Huskers Dachon Burke

Dachon Burke is one of the only players left from last season's Nebraska basketball team.

LINCOLN — Dachon Burke was supposed to be the next guy.

It went Terran Pettaway, Andrew White, James Palmer and then him — the next transfer to lead Nebraska. He left Robert Morris in 2018 after averaging 17 points per game — expected to be the player coaches and fans put their hopes on for next season.

In a matter of months, that plan fell apart. Burke lost his coach and many of his teammates. He was recruited over. He’s gone from The Guy to just another guy.

“I’m taking it well,” Burke said after practice Tuesday. “I mean, obviously got recruited by (Tim) Miles, you know. Things happen for a reason. I still love Miles to this day. He and I have a good relationship. (Fred) Hoiberg, he’s a great guy since he’s been here. Things have gone well as a team.”

Burke still has a chance to be a serious contributor for Nebraska. But his guaranteed starting spot? That’s gone. The massive playing time he was slated for? Out the door.

Nebraska’s backcourt is now flooded with talent, and what Hoiberg does with positions 1 through 3 is anyone’s guess.

Burke will battle for playing time with juco transfer Cam Mack, Mr. Basketball in Ohio Samari Curtis, juco transfer Jervay Green, returner Thorir Thorbjarnarson, graduate transfer Haanif Cheatham and Nevada transfer Shamiel Stevenson. Hoiberg could play any of them at point guard to small forward.

Burke, a gritty, in-your-face defender and slasher from New Jersey, is up for the challenge.

“I feel like I improved a lot,” Burke said of a year on the practice squad. “I’d say when I first came in, I was trying to go up and down, not really slowing the game down. And then I started watching film, and I feel like that helped me a lot. I watch film a lot now.”

The 6-foot-4 Burke spent two years at Robert Morris. He appeared in 33 games as a freshman, scoring 7.6 points per contest with 3.9 rebounds. He blossomed a year later with 17.6 points, 5.8 rebounds, 2.5 assists and 2.1 steals per game. He shot 33% from 3-point range and 45% from the floor.
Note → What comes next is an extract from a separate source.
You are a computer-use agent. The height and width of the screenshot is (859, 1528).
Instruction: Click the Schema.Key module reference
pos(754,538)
He had his best game as a sophomore against LIU Brooklyn with 29 points, including 3 of 4 shots from 3-point range, and six rebounds. Less than two weeks later, he scored 11 with 14 rebounds against Mount St. Mary’s.

“One thing is on his mind a lot of times, and that’s score the ball,” Hoiberg said. “I’ve been very pleased with Dachon. The one thing with that kid you are never going to have an issue with is, he’s going to go out there and play hard.”
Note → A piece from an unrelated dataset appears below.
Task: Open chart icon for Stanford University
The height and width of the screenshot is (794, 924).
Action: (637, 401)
Burke said he picked up what he calls “cheat codes” from guarding Palmer all last year. Things to do off the ball to get ahead of your guy, things to do when the ref isn’t looking. And he learned early he needs to be the aggressor to play in the Big Ten.

“Coming out of that bubble and hitting first, I’ll say,” Burke said. “As a sophomore, going against a pro every day, that helps your game. So I just try to tell the guys, ‘You gotta stay physical, you gotta stay aggressive on defense and on offense, you can’t just (do it) on one side on the court.’ ”
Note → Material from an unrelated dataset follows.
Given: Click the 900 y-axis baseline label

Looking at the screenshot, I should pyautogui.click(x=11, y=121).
A lot of times, sit-out transfers struggle in their transition from the scout team. For 12 months, their job is to bother the starters as much as possible. To be ball hogs, shoot from wherever they want, foul like crazy.

And according to players and coaches from last year, Burke was very good at all of that, often the best player at practice. But when transfers become eligible, it can take time to get back to playing within a system and to shed the bad habits.

Hoiberg doesn’t want just one primary scorer. He has a lot of weapons. So the first step for Burke will be weaning him off the mentality of scoring first and being the only option.

“Our biggest thing with Dachon is making simple plays,” Hoiberg said. “He, at times, tries to force the issue, drive through two. But when he draws the defender, his job is to make the simple play.”

Nebraska is in the early stages of rebuilding. In the fourth summer practice, which the media were allowed to watch, there was no difference between starters and backups. There is no depth chart. Everyone is on equal footing.

Burke has been here before.

He has never gone from one season to the next with more than four of the same teammates. He knows the importance of becoming a team-first guy. So he’s been Ubering a lot, he said with a smile, driving around any of the 11 new scholarship players through Lincoln. He says the team is in a “caterpillar” phase.

“We’re not a butterfly yet,” he said. And Burke acknowledges that now is a fragile time, when he and the team need to open up to each other and grow close.

Only after that’s done can the depth chart be sorted out, and only after that will Burke really know where he stands.

“You have to embrace the challenge, I would say,” Burke said. “Embrace the process. You come in, you think you know, but you just gotta be all open ears.”